Works for any signature:

rust
#[derive(Serialize, Deserialize, Op)]
struct Render { width: u32, height: u32 }

impl Render {
    fn apply(&self, input: &dyn Field) -> Image { ... }
}

#[derive(Serialize, Deserialize, Op)]
struct Blend { factor: f32 }

impl Blend {
    fn apply(&self, a: &Image, b: &Image) -> Image { ... }
}

#[derive(Serialize, Deserialize, Op)]
struct Displace { amount: f32 }

impl Displace {
    fn apply(&self, mesh: &Mesh, texture: &Image) -> Mesh { ... }
}

Macro responsibilities:

  1. Find apply method on impl block
  2. Infer input/output types from signature
  3. Generate DynOp impl with Value wrapping
  4. Generate type name for serialization

Why derive macro over trait proliferation:

ApproachDXMaintenance
Trait per signatureBad - many traits to knowBad - grows with type combinations
Derive macroGood - one patternGood - macro handles all cases

Derive macros are standard Rust practice (serde, thiserror, clap). Minor compile-time cost, major DX win.

Result: Value enum is internal plumbing. Op authors just write #[derive(Op)] and a normal apply method.

Type-Safe Wrappers (Optional)

If you know expected types at load time:

rust
// Load with expected signature
let pipeline: TypedPipeline<Field, Image> =
    load_typed("effect.json")?;  // validates at load

// Execute is type-safe
let result: Image = pipeline.execute(noise);  // no Value enum needed

Implementation wraps dynamic internals:

rust
struct TypedPipeline<In, Out> {
    inner: DynPipeline,
    _marker: PhantomData<(In, Out)>,
}

impl<In: IntoValue, Out: FromValue> TypedPipeline<In, Out> {
    fn execute(&self, input: In) -> Result<Out> {
        let value = self.inner.execute(input.into_value())?;
        Out::from_value(value)
    }
}

Open Questions

  1. Expression language scope: How powerful?
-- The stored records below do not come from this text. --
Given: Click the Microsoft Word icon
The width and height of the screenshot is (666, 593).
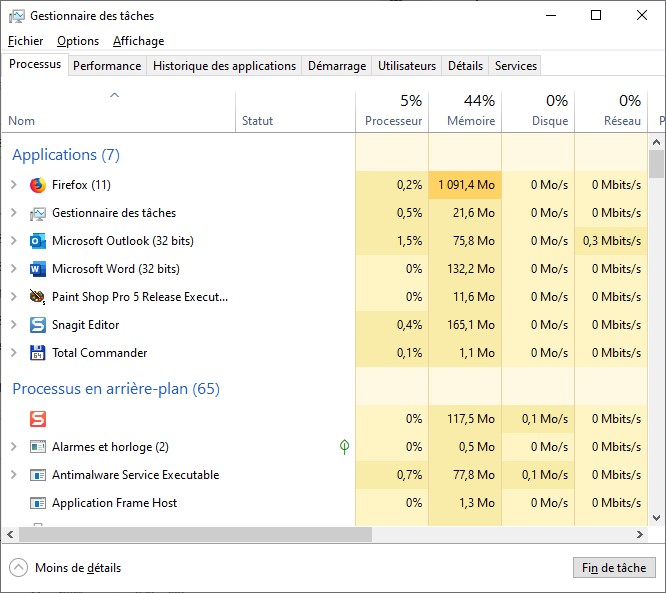Looking at the screenshot, I should pyautogui.click(x=38, y=269).
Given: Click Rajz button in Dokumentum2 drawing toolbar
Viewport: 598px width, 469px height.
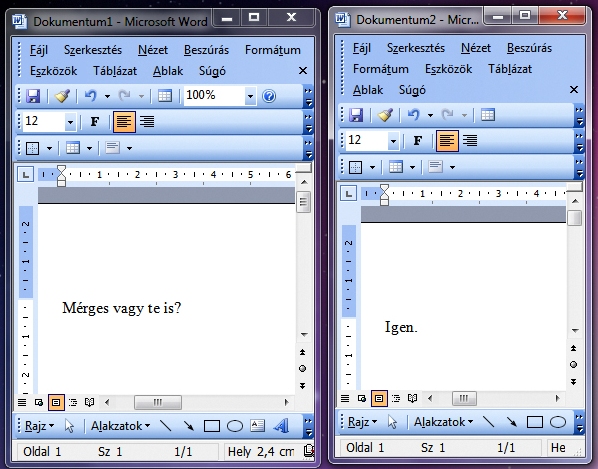Looking at the screenshot, I should 362,422.
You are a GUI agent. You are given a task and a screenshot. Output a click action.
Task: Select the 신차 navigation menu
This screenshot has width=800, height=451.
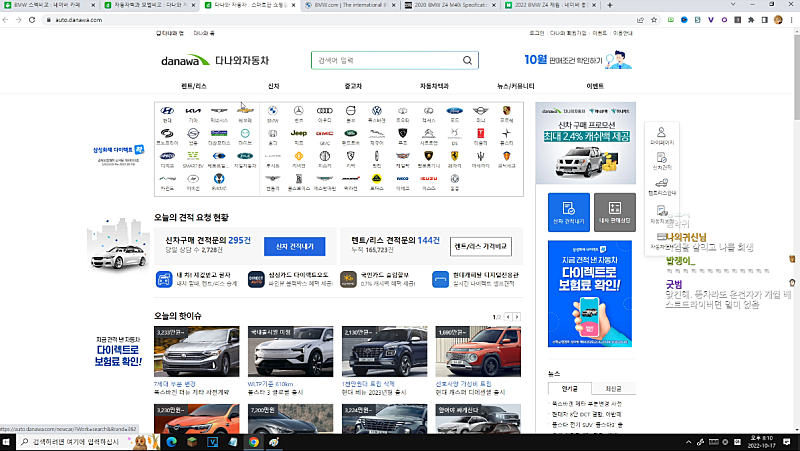[273, 86]
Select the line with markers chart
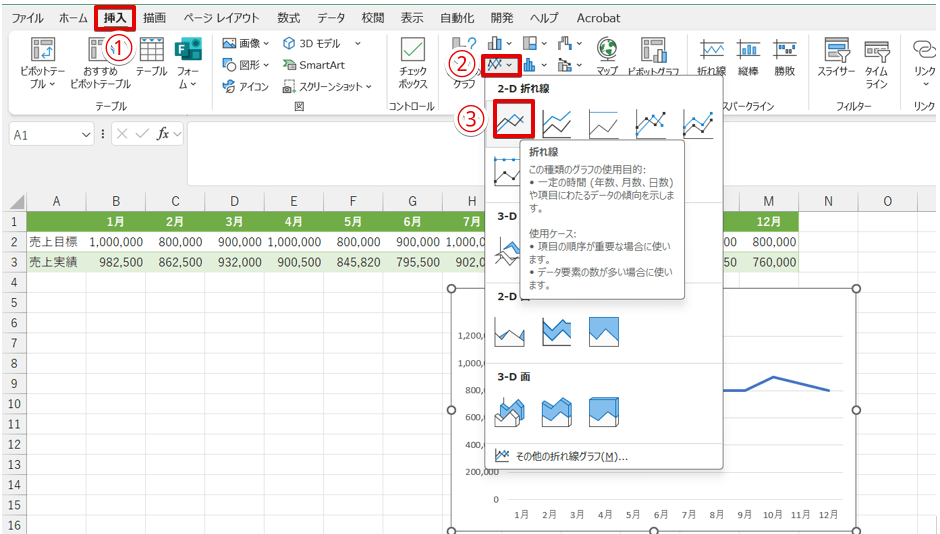Viewport: 940px width, 534px height. click(650, 123)
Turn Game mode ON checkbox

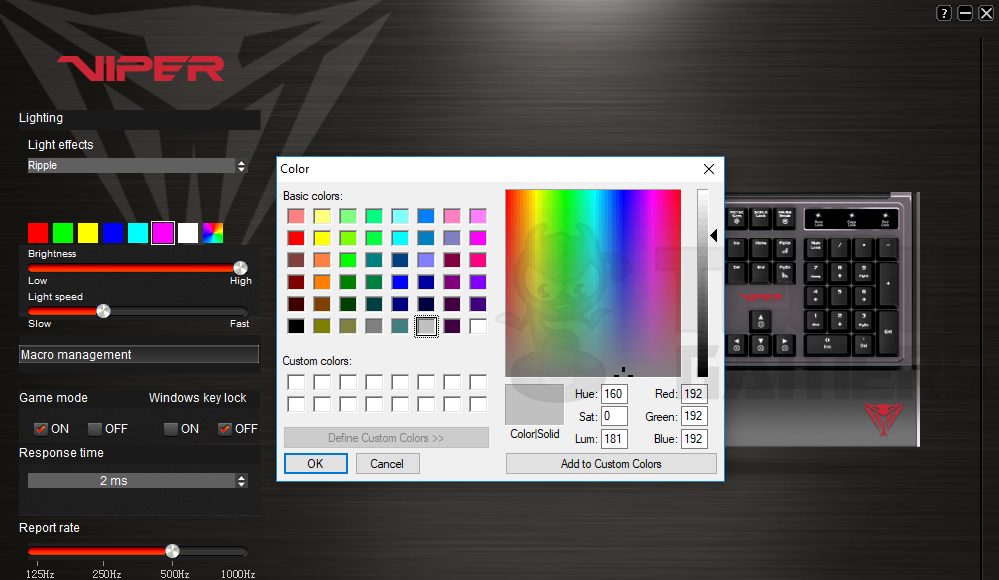(x=41, y=429)
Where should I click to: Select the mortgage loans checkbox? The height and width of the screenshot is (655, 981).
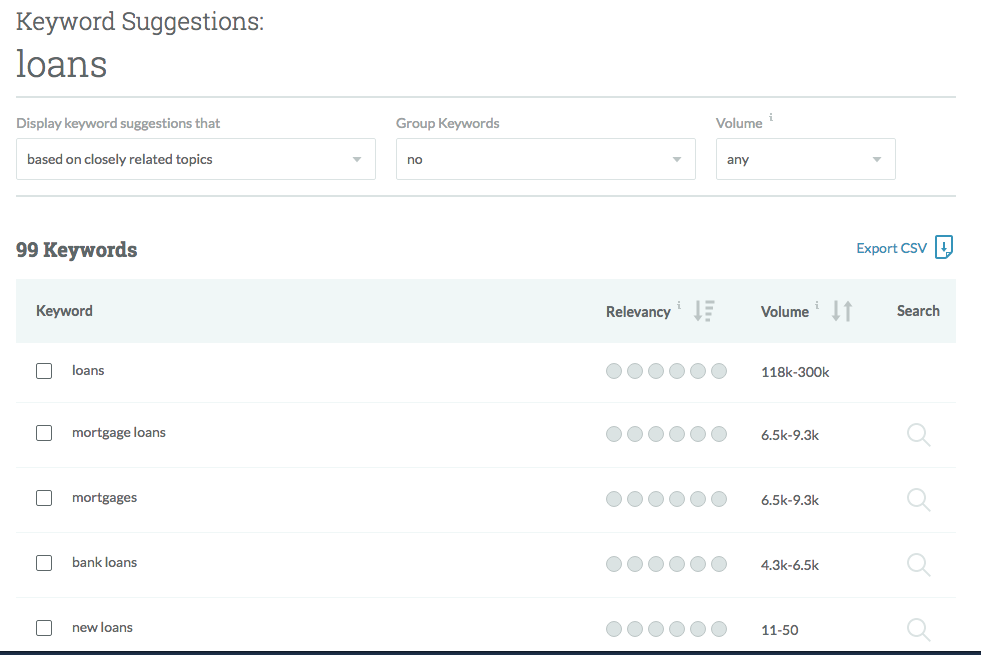44,433
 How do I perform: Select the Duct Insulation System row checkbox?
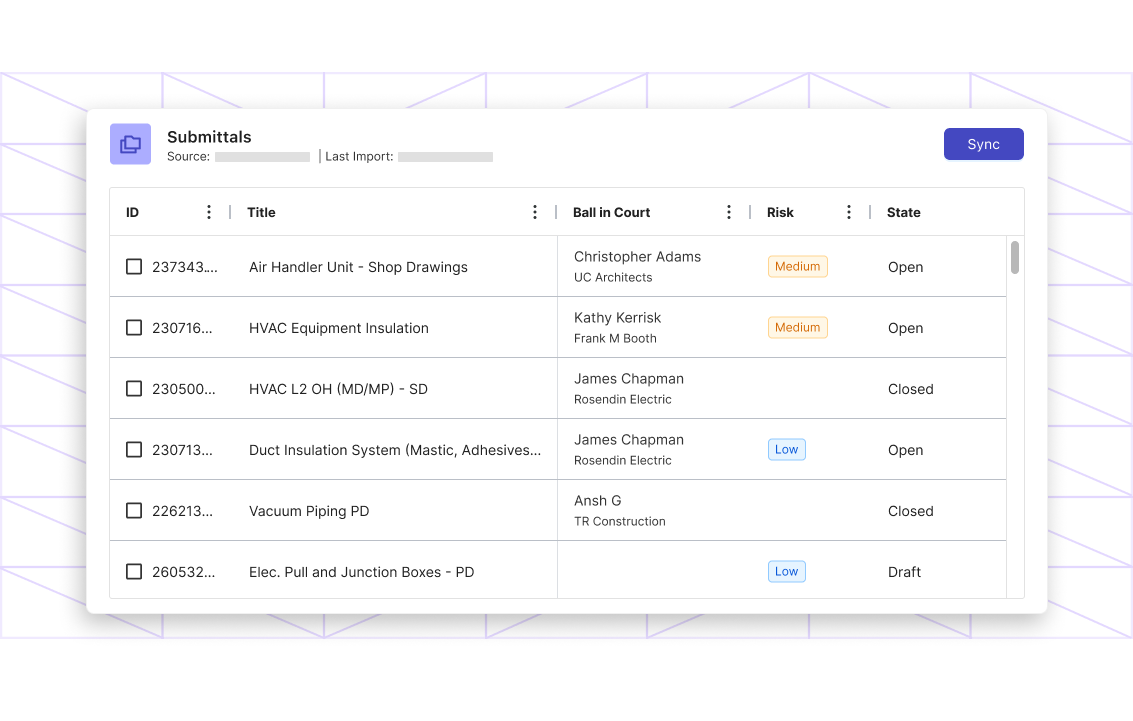134,449
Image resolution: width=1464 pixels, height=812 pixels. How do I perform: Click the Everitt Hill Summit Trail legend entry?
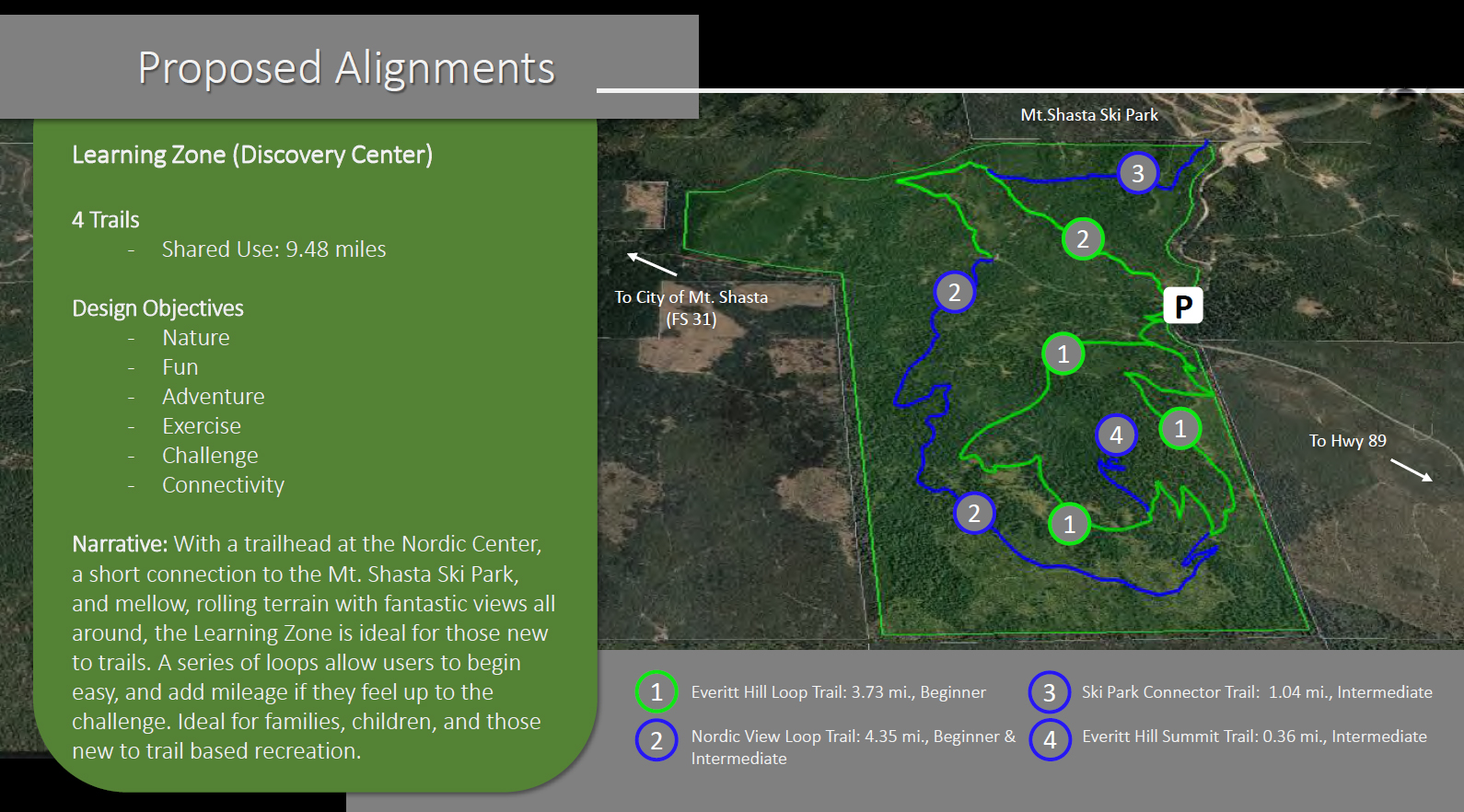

Just math, or control flow too?
  2. Plugin ops: How do plugins register serializable op types? -> Resolved, see plugin-architecture
  3. Graph evaluation caching: If input changes, re-evaluate only affected nodes? -> Resolved, hash-based caching
  4. Lazy vs eager: Does method API evaluate immediately, or build implicit graph?
  5. Value enum exhaustiveness: How many types in Value? Extensible or fixed?

Summary

ApproachUse when
Ops as valuesMost operations (pure data)
Expression systemGeneric transforms (replaces closures)
Graph APIWhen you need recording/replay/serialization
Direct method APIQuick scripts, one-off operations

The direct API uses ops internally, so recording is always possible even if not used.